## WORK REQUIRED
Give the data from its first line up to and including the line containing "Click the search" as a JSON list of strings, one string per line, with blank lines omitted.

## SOURCE RECORDS
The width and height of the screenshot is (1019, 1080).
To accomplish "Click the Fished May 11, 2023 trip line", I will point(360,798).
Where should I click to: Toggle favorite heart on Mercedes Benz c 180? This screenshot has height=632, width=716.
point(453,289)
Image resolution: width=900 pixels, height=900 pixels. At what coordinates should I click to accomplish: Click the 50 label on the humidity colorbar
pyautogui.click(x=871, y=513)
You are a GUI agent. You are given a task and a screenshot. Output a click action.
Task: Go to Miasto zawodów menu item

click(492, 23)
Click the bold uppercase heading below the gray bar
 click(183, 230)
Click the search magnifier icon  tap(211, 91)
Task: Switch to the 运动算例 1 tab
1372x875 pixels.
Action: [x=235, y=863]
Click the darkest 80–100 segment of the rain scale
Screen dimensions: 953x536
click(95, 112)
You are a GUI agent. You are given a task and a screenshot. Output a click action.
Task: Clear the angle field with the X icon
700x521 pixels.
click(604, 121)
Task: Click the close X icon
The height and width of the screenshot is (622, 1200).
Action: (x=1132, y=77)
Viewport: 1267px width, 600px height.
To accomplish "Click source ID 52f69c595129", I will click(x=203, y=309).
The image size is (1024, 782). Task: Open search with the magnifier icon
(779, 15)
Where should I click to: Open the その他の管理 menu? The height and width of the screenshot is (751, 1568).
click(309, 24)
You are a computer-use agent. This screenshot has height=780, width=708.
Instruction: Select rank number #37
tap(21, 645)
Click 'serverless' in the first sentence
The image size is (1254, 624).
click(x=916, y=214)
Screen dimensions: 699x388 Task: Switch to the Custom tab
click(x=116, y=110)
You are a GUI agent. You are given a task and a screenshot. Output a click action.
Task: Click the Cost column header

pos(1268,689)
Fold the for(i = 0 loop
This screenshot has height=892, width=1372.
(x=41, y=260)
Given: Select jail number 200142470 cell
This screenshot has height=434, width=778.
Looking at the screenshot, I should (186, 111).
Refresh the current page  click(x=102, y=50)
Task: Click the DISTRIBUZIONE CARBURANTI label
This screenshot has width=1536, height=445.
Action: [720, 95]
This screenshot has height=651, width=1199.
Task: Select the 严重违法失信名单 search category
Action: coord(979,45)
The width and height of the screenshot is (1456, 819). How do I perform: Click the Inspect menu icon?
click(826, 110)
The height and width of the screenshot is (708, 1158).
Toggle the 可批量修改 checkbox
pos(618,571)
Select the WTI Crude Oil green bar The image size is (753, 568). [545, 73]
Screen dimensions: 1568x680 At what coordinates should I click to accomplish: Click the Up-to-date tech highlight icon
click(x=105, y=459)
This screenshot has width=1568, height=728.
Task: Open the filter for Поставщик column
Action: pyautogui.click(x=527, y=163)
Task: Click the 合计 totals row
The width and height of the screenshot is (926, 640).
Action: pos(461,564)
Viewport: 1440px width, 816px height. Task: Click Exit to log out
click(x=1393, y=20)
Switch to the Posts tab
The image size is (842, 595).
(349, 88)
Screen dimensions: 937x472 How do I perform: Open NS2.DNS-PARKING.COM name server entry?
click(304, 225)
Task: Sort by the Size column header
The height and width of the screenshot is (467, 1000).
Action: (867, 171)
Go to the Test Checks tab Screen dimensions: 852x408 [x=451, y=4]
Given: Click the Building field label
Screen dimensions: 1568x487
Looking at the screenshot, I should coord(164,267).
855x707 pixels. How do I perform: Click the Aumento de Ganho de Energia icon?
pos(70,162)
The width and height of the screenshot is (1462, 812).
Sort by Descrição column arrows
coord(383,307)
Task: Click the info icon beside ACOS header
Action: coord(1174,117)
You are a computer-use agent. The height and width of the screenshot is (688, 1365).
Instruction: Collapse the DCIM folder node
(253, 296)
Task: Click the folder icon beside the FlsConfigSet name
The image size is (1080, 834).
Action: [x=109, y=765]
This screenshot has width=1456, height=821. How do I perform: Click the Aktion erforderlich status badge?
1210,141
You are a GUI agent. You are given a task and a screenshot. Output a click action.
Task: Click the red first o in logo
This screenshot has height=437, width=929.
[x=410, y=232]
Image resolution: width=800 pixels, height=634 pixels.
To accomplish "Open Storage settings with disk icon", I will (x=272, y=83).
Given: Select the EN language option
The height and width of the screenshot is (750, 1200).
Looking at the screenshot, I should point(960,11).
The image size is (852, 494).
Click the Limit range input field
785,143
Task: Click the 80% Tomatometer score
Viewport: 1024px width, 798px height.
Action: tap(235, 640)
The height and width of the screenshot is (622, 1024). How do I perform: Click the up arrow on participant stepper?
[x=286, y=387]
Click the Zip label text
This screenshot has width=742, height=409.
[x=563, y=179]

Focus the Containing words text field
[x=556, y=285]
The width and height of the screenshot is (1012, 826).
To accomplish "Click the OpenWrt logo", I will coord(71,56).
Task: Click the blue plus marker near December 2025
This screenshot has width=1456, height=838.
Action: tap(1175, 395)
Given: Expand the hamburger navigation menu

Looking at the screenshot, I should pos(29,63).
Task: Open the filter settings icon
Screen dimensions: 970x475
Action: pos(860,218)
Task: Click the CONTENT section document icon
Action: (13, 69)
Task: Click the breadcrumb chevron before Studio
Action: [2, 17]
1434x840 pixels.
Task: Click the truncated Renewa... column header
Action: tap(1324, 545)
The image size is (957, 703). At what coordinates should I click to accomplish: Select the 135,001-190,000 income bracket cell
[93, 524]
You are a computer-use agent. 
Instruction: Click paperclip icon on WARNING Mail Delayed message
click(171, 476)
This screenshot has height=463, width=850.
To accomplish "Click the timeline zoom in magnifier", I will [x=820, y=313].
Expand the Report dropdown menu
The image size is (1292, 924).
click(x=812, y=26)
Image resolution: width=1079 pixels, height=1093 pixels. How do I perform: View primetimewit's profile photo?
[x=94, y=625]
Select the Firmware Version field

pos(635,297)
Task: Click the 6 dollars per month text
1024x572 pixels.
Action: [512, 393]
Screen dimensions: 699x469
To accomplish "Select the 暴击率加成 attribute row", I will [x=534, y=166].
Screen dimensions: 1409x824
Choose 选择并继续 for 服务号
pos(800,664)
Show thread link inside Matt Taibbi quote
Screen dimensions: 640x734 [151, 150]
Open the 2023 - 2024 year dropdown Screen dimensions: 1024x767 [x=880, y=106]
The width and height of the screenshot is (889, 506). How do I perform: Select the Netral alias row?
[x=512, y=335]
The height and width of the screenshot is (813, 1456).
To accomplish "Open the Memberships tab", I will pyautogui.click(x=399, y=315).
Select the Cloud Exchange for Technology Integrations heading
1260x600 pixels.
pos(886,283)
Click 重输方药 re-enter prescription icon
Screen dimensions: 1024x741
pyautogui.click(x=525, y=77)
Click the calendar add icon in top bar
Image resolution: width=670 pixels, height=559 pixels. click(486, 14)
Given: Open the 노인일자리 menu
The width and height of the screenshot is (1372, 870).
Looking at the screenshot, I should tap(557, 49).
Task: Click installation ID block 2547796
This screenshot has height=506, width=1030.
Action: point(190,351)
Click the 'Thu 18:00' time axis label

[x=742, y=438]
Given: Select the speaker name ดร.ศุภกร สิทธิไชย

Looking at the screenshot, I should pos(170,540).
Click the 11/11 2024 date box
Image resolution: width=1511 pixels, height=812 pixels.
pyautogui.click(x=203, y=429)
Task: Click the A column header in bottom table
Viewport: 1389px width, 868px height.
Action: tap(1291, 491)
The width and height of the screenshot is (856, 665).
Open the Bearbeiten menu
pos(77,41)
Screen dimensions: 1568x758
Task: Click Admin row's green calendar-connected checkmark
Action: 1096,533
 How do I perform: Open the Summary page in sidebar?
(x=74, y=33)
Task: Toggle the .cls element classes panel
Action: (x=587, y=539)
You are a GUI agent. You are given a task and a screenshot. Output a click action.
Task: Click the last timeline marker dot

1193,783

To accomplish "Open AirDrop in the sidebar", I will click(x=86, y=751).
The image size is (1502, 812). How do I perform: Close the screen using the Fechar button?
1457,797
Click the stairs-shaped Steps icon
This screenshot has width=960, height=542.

## EXPECTED ANSWER
[
  "The width and height of the screenshot is (1019, 1080).",
  "To accomplish \"Click the Fished May 11, 2023 trip line\", I will point(360,798).",
  "Where should I click to: Toggle favorite heart on Mercedes Benz c 180? This screenshot has height=632, width=716.",
  "point(453,289)",
  "Image resolution: width=900 pixels, height=900 pixels. At what coordinates should I click to accomplish: Click the 50 label on the humidity colorbar",
  "pyautogui.click(x=871, y=513)",
  "You are a GUI agent. You are given a task and a screenshot. Output a click action.",
  "Task: Go to Miasto zawodów menu item",
  "click(492, 23)",
  "Click the bold uppercase heading below the gray bar",
  " click(183, 230)",
  "Click the search magnifier icon  tap(211, 91)"
]